【須藤憲司】なぜいまDX? 大転換期にレガシー企業が生き残る方法
2020/3/11
現在普及している「4G」の100倍の通信速度でデータのやりとりを行なう「5G」が、いよいよ今春から開始となる。
ネット環境の転換点に立ちあう期待感と、対応が遅れ自社ビジネスが遅れを取ってしまうかもしれない危機感、この両方を合わせ持つビジネスパーソンも多いのではないだろうか。
そこでNewsPicksは、Kaizen Platformとタッグを組んで「DX人材養成」プロジェクトを2020年6月から9月に開催する。
Kaizen Platformは、最新のテクノロジーを使った業務の効率化や、サービス成長の加速を得意とする業務改善の専門企業だ。これまでに取り組んだ施策数は約3万件、取引した法人数は500社を超える。

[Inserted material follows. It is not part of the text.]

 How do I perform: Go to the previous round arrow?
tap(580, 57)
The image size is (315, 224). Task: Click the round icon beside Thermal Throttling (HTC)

本連載では、実際にデジタルトランスフォーメーション(DX)に着手した企業の事例を紹介していく。
まず、なぜいまDXが必要なのか? Kaizen Platform須藤憲司氏からのメッセージをお届けする。
なぜいまDXなのか? 期待と危機感
須藤 今年春から本格的に実用化される「5G」に向け、多くの企業が中期経営計画上でDX(デジタルトランスフォーメーション)について言及しています。なぜいまDXなのか、その背景を外部環境の変化から説明していきたいと思います。
人口減少社会への突入にあたり、働き方改革やダイバーシティは多くの企業にとっての経営課題です。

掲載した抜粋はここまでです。